How To Stop Cellphones & Electronic Gadgets From Keeping Your Child Awake at Night

With the current rate of technological advancement, children are getting to know how to use electronic devices even better than adults some times. It is a well known fact that children are exposed to their phones, TV screens, laptop and iPad gadgets most times without appropriate supervision. It is not enough to say that they are properly monitored by their parents or by an adult. There must be rules set in place to regulate the appropriate times children are allowed to use these devices.

Smart phones, tablets and computers may be used during the day but at night they can have a bad impact on sleep. Results of a CNN study revealed that use of electronic devices at bedtime can be damaging to the sleep patterns of children. The report emphasizes that there is indeed a strong link between bedtime media device use and excessive daytime sleepiness, which makes it difficult for children to focus well during school.

Effects Of Gadget Use After Bed time

  • The Bright Screen Light Effect

Neuroscientists have discovered that bright screen lights from computer devices decrease melatonin (hormone that regulates sleep) which in turn affects the body’s sleep/wake cycles. So if your child is using their cellphone at night their ability to sleep will be decreased.

  • Sleep Deprivation Affects Health Too

“The trend of sleep deprivation is leading to many daytime  problems  for teenagers, including headaches, impaired concentration, weakened immune systems, crankiness and more,” says Dr. Myrza Perez,Pediatric Pulmonologist in Roseville. Anxiety disorders and even obesity have been linked to sleep deprivation.

Sleep deprivation can cause a lot of damage to a developing child’s brain.  Sleep allows the brain to break down information that’s being received. Learning actually takes place while we sleep. When sleep is disturbed the ability to learn is reduced. How can parents help their children to beat the habit of excessive gadget use at bedtime and enable them get the required amount of sleep at night? Here are a few tips:

1. Establish rules of computer or cellphone use with your child.

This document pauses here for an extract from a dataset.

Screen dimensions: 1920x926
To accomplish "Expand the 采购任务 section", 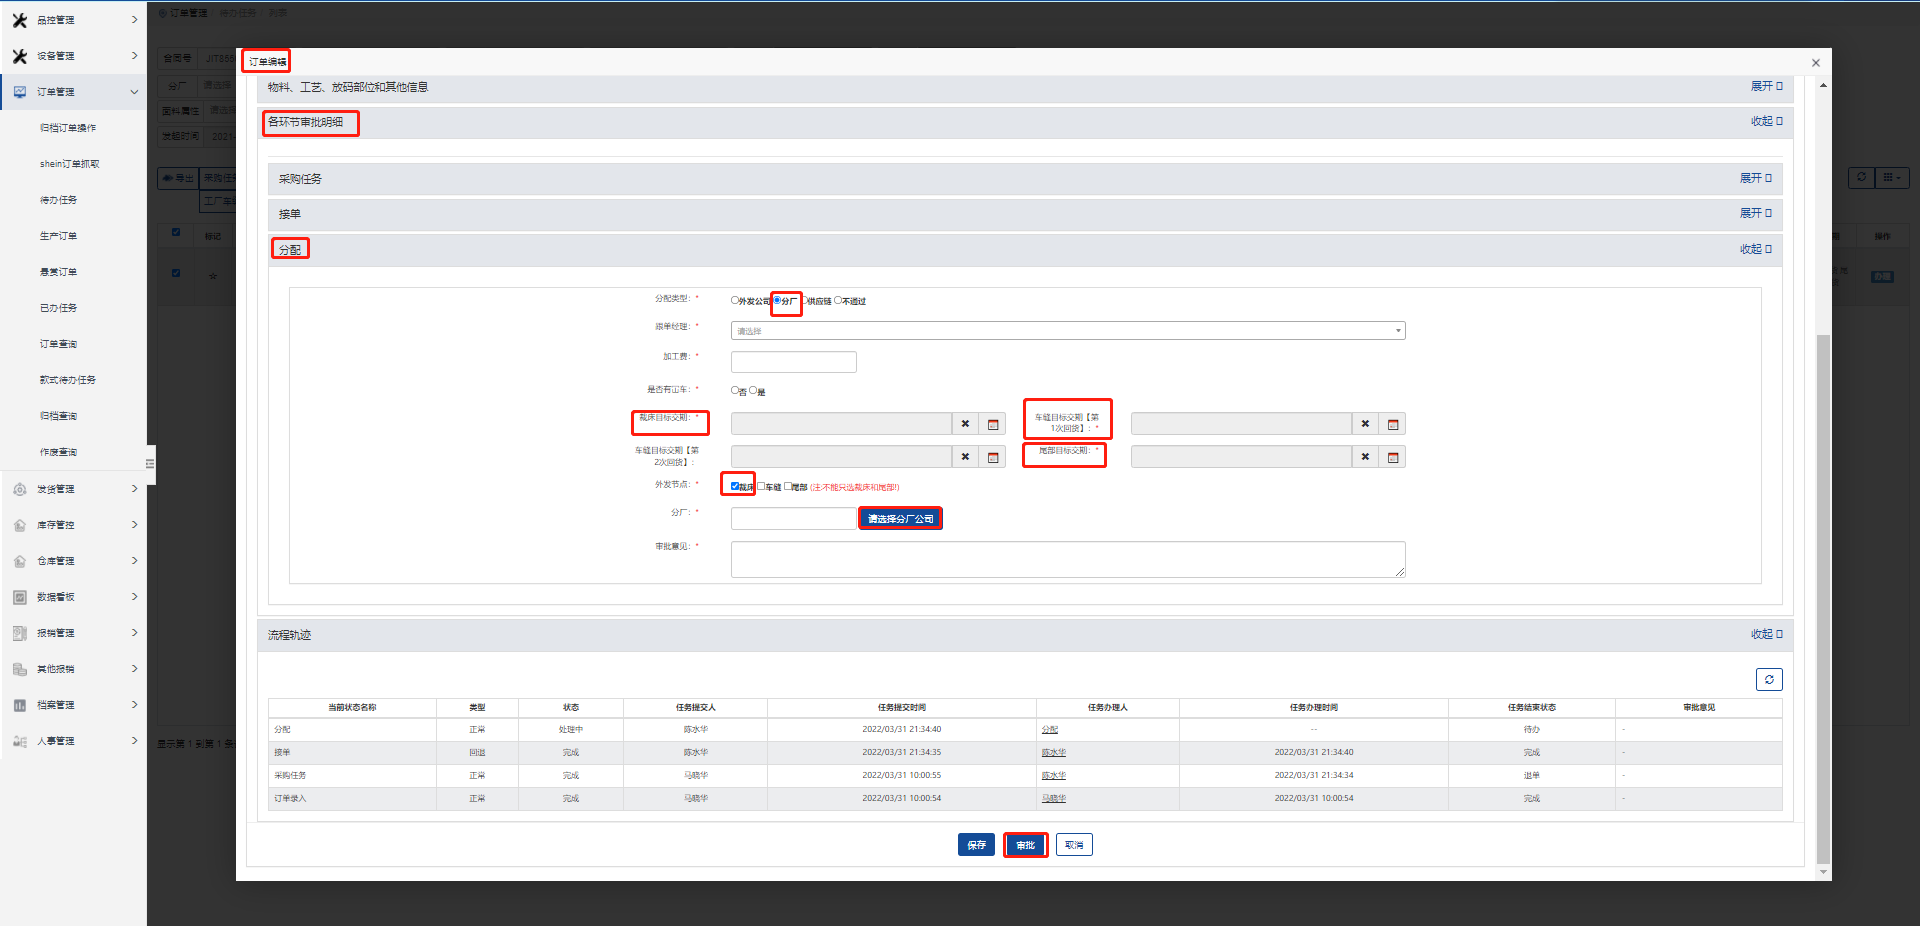I will (x=1755, y=179).
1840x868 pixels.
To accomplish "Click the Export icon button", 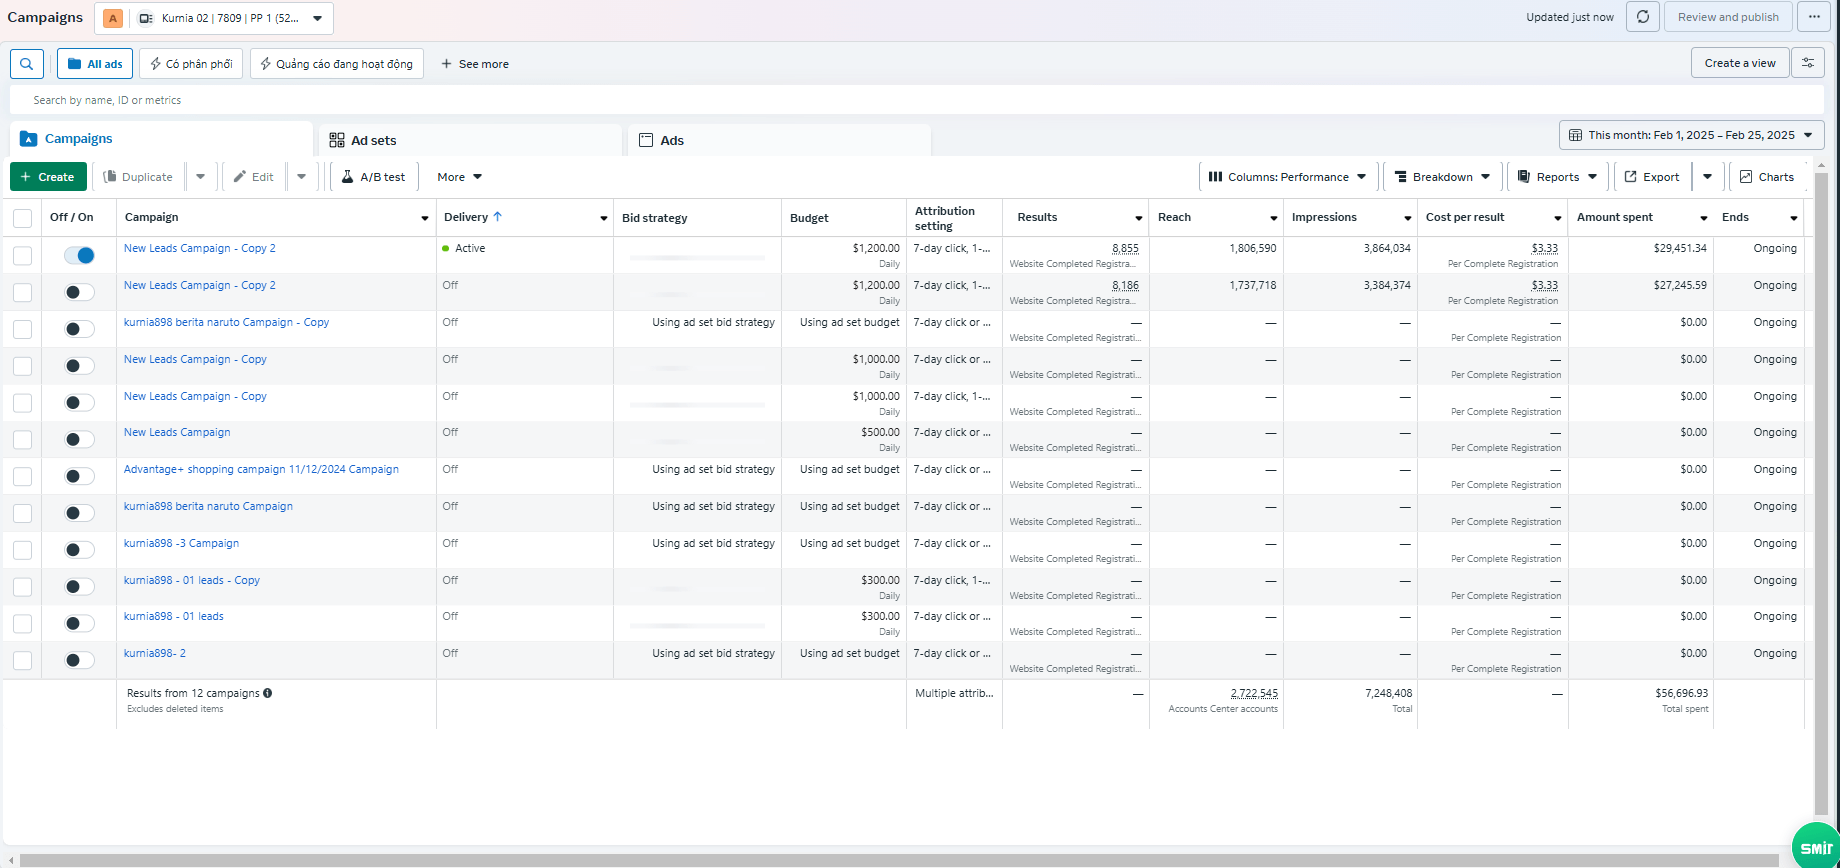I will [1651, 177].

2. Teens need about 8 to 10 hours of sleep each night to function optimally.  If your teen understands the importance of sleep, they may be willing to drop the phones so that they can function better.

3. This might be daunting and greeted with resistance at first, but have your children develop a habit of switching off their phones at night and turning in their laptops to their parents’ room or study for the night.

4. If one wishes to be more trusting, you can monitor your child’s Internet activity every morning to know if they are complying with the rules of “no gadgets after bedtime”.